*What needs to be done*
Word for word, restate the lines of the material below from its first line through the one containing "Select the Côte d'Ivoire team name". Omit the rest.

*Source data*
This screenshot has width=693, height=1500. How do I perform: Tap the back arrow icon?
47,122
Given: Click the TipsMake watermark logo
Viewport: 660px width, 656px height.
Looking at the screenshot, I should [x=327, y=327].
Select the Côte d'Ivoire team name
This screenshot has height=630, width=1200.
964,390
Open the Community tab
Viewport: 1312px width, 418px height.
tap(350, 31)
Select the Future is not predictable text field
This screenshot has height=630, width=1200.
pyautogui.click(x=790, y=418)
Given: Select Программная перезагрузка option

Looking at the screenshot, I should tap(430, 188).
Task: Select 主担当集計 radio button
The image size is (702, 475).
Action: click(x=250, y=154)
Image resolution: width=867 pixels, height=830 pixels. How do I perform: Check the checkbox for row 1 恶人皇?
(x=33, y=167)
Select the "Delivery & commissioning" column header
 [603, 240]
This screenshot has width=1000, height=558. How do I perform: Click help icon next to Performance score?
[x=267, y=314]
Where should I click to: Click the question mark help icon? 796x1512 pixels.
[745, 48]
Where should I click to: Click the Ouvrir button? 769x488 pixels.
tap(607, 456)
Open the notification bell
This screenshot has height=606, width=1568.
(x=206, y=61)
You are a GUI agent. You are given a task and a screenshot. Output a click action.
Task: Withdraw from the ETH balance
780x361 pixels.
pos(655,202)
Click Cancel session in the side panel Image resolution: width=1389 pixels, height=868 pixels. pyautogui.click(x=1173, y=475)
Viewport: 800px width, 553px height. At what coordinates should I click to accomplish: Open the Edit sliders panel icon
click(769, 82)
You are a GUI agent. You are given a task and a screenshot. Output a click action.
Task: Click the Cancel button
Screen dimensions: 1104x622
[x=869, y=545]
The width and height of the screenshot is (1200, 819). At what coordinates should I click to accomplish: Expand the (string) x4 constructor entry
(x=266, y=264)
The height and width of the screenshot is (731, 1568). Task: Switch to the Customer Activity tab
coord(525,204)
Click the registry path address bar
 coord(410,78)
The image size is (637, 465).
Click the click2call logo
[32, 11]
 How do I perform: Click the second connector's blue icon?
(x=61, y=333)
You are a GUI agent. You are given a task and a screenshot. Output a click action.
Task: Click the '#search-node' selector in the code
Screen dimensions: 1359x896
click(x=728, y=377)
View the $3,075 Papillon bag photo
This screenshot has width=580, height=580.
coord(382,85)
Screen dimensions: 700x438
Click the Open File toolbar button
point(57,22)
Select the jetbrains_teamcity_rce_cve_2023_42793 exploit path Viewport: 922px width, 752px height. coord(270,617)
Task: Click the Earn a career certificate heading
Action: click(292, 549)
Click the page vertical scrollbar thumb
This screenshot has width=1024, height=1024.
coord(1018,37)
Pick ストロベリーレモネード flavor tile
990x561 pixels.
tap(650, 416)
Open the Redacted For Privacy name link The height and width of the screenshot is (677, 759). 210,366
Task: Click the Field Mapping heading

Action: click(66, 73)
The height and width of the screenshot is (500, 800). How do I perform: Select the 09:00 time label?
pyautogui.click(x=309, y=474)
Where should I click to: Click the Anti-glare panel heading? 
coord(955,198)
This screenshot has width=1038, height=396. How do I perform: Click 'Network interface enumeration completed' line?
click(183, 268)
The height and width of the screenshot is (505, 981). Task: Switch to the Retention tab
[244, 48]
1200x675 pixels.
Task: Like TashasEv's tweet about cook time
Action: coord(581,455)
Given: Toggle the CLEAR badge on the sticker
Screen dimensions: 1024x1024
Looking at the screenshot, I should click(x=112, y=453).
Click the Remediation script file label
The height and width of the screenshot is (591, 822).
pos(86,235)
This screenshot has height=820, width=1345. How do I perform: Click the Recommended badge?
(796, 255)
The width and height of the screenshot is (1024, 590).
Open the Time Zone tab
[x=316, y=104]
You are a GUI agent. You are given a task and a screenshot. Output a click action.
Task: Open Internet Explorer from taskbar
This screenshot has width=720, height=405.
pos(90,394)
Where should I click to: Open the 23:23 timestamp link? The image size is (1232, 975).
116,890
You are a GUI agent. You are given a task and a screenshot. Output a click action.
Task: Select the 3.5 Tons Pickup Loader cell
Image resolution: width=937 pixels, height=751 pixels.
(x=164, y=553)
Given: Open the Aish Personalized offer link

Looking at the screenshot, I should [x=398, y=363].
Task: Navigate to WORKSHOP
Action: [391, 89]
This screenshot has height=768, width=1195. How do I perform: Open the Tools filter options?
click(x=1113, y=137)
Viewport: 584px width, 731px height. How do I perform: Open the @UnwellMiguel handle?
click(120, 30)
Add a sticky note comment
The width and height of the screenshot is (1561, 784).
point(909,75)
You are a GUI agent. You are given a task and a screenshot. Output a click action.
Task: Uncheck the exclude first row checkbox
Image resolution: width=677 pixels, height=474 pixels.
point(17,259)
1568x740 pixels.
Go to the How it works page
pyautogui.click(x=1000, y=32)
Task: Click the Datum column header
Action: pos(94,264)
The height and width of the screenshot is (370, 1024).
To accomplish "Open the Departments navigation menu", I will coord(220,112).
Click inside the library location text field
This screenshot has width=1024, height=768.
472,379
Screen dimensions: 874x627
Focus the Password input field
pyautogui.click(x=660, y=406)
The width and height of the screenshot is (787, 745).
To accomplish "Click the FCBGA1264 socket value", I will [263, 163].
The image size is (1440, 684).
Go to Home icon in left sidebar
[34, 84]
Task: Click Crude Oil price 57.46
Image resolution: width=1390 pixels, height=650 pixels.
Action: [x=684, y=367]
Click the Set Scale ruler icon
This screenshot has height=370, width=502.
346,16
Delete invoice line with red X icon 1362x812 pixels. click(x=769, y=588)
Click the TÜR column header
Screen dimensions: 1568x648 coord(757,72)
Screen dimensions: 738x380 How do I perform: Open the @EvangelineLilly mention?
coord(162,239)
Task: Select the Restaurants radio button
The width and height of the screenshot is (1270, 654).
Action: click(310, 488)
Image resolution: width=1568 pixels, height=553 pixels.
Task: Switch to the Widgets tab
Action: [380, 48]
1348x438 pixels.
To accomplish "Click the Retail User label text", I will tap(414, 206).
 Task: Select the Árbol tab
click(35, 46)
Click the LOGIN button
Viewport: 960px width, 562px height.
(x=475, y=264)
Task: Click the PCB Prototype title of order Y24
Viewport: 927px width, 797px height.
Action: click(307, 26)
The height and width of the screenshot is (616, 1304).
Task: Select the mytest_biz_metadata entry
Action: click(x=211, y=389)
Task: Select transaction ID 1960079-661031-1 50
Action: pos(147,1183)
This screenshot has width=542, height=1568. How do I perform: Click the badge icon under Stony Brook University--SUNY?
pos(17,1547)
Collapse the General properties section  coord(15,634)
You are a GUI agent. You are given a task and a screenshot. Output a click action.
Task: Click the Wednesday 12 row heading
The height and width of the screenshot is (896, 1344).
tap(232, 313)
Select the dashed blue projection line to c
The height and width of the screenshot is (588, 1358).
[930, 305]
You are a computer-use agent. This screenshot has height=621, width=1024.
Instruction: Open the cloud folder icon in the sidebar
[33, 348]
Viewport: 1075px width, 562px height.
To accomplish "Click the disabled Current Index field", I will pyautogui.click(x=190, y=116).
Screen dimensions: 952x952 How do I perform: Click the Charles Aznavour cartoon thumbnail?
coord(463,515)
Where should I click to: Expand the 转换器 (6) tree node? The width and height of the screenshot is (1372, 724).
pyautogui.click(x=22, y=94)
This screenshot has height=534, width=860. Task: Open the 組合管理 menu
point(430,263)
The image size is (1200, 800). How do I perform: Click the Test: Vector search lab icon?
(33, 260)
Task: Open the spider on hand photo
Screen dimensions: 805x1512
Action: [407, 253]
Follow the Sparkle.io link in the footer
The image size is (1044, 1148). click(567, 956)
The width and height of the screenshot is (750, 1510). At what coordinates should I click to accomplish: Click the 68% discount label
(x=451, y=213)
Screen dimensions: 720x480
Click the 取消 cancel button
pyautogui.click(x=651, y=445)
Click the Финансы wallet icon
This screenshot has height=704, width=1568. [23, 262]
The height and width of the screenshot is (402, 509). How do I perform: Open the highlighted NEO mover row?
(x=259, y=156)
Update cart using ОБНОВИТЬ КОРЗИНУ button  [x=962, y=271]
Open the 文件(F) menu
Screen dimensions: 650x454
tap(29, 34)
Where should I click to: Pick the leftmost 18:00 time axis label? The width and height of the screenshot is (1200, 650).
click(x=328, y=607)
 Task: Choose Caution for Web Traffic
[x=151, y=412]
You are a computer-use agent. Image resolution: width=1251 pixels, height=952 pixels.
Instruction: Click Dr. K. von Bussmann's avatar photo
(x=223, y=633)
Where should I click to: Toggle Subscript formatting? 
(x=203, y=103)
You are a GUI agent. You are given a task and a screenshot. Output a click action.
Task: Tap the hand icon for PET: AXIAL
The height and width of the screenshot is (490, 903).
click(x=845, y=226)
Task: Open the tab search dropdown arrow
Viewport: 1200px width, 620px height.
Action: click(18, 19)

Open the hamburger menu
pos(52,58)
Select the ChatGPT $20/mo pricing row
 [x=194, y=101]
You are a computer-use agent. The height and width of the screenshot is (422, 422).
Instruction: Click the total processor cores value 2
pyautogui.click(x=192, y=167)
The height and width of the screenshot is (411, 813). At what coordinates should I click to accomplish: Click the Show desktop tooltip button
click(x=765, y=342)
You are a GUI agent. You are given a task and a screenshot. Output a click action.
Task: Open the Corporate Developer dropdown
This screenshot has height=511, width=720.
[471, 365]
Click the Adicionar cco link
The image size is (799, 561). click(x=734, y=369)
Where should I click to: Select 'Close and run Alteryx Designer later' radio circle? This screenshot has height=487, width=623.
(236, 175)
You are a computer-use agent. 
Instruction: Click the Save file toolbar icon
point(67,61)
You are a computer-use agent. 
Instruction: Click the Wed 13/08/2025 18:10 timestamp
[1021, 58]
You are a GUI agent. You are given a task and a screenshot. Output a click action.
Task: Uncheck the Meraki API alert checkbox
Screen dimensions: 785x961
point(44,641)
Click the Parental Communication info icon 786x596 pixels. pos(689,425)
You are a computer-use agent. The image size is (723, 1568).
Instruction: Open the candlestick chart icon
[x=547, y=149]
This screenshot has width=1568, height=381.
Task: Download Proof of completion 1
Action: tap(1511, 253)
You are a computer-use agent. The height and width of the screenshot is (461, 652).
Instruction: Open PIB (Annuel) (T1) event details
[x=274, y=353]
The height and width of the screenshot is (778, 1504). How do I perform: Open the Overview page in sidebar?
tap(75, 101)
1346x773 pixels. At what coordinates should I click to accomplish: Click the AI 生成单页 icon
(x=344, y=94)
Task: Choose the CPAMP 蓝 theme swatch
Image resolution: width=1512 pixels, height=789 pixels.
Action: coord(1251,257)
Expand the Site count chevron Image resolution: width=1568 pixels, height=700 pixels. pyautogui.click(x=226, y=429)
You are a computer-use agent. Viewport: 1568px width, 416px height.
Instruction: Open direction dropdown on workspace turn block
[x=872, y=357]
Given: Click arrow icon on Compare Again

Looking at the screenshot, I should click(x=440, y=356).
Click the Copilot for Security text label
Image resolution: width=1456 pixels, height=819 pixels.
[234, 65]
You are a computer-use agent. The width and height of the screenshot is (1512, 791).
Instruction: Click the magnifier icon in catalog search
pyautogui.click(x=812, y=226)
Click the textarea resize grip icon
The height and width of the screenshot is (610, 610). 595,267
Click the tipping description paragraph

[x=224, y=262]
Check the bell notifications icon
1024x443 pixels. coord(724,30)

*Reply to the task*
This screenshot has width=693, height=1500. How do I perform: Tap the back arrow icon?
47,122
Given: Click the TipsMake watermark logo
Viewport: 660px width, 656px height.
Looking at the screenshot, I should [x=327, y=327].
Select the Côte d'Ivoire team name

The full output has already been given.